Energy storage systems (ESSs) are usually used to perform a single function in most sizing and energy management studies related to microgrids (MGs) such as supply/demand matching or fluctuations attenuation of the renewable energy sources (RESs) or reliability enhancement. This thesis presents an effective methodology to use the ESSs, especially battery storage units (BSUs), to perform multi-function including supply/demand matching and energy arbitrage. The first function (supply/demand matching) is to store the surplus power during the high-generation periods from the RESs and supply the deficit during the low-generation periods from the RESs. The second function (energy arbitrage) is to purchase the power from the utility grid (UG) during the off-peak periods (low price) and sell it during the on-peak periods (high price) resulting in a profit. This is done according to a system policy containing all possible scenarios to fully utilize the BSUs to maximize the benefit.
In the proposed work, the optimal sizing and the optimal energy management of the MG resources including wind turbines (WTs), photovoltaic system (PV), BSUs, and diesel generator units (DUs) are obtained. The main objectives of the proposed study in the sizing phase are: 1) minimizing the total costs of the MG, 2) minimizing the harmful gas emissions, and 3) minimizing the accumulated power difference between the generation from RESs and the demand. On the other hand, the main objective of the proposed study in the energy management phase is minimizing the hourly costs and hence minimizing the total operation daily costs of MG.
To obtain realistic results, the uncertainties of several parameters such as wind speed, solar irradiance, and temperature are considered in the study. In addition, the two modes of operation of the MG (grid-connected and islanded) and the demand response (DR) are also considered.

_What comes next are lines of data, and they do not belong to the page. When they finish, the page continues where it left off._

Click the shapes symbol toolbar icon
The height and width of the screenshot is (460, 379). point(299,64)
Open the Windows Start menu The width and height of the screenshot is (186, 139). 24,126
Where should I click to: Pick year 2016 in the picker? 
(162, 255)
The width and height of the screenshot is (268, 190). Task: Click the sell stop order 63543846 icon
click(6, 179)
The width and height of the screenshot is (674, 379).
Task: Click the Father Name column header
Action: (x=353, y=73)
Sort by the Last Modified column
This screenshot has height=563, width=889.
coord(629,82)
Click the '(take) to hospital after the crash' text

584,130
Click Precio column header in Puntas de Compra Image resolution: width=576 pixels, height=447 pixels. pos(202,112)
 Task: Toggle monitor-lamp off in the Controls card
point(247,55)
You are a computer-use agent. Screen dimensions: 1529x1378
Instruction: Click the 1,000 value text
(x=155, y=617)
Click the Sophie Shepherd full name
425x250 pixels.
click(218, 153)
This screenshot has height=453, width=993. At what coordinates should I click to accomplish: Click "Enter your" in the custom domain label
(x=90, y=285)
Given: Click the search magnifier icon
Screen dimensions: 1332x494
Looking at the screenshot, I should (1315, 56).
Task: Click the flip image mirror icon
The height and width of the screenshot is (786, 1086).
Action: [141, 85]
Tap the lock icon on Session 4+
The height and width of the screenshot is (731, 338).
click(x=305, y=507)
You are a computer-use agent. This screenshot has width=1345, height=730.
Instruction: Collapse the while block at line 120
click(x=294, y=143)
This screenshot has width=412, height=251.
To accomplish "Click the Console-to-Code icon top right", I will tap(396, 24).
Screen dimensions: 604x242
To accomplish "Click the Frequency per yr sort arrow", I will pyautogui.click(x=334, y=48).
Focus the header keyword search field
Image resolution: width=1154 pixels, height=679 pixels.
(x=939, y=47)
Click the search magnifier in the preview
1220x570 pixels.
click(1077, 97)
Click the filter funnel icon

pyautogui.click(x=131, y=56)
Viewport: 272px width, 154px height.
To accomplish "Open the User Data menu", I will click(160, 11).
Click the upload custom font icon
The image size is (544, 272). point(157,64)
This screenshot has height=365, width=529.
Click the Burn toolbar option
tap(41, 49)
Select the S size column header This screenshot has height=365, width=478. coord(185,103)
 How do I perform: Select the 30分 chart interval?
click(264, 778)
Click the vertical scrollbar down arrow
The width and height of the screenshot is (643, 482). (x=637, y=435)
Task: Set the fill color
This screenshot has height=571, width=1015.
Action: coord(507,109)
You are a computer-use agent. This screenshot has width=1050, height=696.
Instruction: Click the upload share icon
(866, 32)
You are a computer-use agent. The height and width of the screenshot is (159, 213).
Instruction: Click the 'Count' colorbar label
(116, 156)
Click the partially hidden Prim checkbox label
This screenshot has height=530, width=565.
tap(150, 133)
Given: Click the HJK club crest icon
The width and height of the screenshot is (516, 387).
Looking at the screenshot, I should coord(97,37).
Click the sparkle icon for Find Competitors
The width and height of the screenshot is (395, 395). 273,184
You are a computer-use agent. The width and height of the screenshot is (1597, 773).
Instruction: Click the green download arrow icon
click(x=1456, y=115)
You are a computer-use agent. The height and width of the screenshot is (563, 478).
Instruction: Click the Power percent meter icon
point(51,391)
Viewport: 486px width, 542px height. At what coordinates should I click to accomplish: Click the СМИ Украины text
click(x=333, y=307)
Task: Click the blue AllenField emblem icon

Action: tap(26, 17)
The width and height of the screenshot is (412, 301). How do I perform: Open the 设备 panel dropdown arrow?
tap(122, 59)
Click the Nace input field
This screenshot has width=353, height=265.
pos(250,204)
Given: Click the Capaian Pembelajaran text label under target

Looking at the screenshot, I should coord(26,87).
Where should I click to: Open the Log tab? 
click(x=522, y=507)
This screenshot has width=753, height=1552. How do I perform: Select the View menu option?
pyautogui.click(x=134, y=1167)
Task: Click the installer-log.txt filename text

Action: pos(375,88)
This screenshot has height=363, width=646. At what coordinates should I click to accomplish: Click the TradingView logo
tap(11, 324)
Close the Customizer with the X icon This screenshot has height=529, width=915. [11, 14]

In the two phases, the problem is formulated as a constrained nonlinear optimization problem and is solved using two metaheuristic optimization algorithms, Moth-Flame Optimization (MFO) and Hybrid Firefly and Particle Swarm Optimization (HFPSO). Moreover, the uncertainties in the different parameters are considered by using the Latin Hypercube Sampling (LHS) method to generate samples of wind speed, solar irradiance, and temperature.